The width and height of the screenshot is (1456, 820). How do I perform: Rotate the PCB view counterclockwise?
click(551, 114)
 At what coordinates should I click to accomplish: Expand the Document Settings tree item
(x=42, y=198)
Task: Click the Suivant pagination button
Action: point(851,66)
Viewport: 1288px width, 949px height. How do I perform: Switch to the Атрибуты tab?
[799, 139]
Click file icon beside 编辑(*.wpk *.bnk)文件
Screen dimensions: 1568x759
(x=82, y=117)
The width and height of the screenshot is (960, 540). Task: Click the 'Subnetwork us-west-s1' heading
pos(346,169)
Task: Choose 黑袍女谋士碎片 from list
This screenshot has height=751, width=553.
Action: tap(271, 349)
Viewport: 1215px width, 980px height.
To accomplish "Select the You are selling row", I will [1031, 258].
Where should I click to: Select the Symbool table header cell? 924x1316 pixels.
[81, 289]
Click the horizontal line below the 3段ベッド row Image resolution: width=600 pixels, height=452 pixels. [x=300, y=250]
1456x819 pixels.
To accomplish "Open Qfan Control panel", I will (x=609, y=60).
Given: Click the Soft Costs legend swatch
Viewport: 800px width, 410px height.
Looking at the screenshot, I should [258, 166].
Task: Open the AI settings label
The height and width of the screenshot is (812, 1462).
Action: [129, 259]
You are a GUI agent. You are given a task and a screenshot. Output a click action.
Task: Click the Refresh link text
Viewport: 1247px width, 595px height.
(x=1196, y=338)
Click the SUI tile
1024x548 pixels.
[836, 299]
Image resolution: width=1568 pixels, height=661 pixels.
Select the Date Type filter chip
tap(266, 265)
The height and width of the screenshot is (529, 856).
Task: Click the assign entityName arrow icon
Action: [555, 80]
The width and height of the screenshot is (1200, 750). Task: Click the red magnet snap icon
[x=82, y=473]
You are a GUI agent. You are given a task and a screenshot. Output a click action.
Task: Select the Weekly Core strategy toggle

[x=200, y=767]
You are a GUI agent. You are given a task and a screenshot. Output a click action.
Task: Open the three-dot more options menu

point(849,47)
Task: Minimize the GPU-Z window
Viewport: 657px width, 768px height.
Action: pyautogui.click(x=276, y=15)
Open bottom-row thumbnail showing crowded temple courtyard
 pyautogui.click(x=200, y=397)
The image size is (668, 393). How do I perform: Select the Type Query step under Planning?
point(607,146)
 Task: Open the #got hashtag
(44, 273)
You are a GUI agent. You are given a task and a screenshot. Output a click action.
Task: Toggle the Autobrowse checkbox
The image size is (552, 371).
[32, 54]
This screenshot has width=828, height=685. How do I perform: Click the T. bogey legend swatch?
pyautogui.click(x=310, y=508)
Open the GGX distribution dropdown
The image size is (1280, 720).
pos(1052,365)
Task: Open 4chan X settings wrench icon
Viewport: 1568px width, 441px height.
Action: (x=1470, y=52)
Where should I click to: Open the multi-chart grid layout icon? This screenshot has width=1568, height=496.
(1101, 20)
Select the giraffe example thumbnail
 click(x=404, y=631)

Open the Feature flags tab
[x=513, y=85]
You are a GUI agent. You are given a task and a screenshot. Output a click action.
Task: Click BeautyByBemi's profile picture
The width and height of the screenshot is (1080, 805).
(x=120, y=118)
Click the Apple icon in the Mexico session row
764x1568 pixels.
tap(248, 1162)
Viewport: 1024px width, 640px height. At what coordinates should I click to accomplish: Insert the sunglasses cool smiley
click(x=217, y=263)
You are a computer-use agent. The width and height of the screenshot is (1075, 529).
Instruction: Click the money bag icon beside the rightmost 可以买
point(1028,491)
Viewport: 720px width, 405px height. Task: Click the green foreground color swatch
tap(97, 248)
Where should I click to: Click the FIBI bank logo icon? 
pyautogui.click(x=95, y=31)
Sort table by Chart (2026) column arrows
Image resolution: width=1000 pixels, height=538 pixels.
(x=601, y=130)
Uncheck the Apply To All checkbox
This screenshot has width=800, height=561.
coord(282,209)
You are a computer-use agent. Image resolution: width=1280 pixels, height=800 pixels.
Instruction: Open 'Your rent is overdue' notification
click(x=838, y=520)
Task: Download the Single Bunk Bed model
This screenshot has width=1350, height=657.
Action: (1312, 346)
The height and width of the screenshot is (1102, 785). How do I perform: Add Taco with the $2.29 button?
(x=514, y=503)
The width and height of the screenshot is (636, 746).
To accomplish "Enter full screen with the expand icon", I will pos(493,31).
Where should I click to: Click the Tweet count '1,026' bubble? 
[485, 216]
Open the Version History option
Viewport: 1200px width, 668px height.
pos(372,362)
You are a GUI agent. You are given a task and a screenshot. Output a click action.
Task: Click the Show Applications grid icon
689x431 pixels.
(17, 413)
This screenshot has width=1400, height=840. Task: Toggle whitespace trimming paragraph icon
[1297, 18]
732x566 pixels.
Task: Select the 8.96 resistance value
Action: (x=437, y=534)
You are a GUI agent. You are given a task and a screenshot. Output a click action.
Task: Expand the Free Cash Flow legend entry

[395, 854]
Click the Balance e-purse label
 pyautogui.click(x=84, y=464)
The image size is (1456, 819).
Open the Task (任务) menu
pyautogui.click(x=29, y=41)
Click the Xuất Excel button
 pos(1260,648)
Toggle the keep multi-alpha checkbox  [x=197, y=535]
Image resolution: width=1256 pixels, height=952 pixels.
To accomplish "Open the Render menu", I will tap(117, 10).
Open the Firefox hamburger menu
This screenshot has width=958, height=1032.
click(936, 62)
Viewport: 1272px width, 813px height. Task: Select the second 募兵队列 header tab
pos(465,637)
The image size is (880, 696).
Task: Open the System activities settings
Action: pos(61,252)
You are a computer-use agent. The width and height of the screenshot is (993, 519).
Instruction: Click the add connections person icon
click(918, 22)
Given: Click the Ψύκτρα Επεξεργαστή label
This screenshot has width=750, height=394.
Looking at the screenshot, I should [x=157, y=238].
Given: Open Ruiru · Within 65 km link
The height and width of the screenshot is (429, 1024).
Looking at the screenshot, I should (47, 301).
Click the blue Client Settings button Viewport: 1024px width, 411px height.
____
Enunciado del ejercicio :: Selecciona del listado de arriba cada línea en la que aparece la palabra "multi".

Solución ::
Where should I click to: Open the multi-chart grid layout icon? This screenshot has width=1568, height=496.
Toggle the keep multi-alpha checkbox  [x=197, y=535]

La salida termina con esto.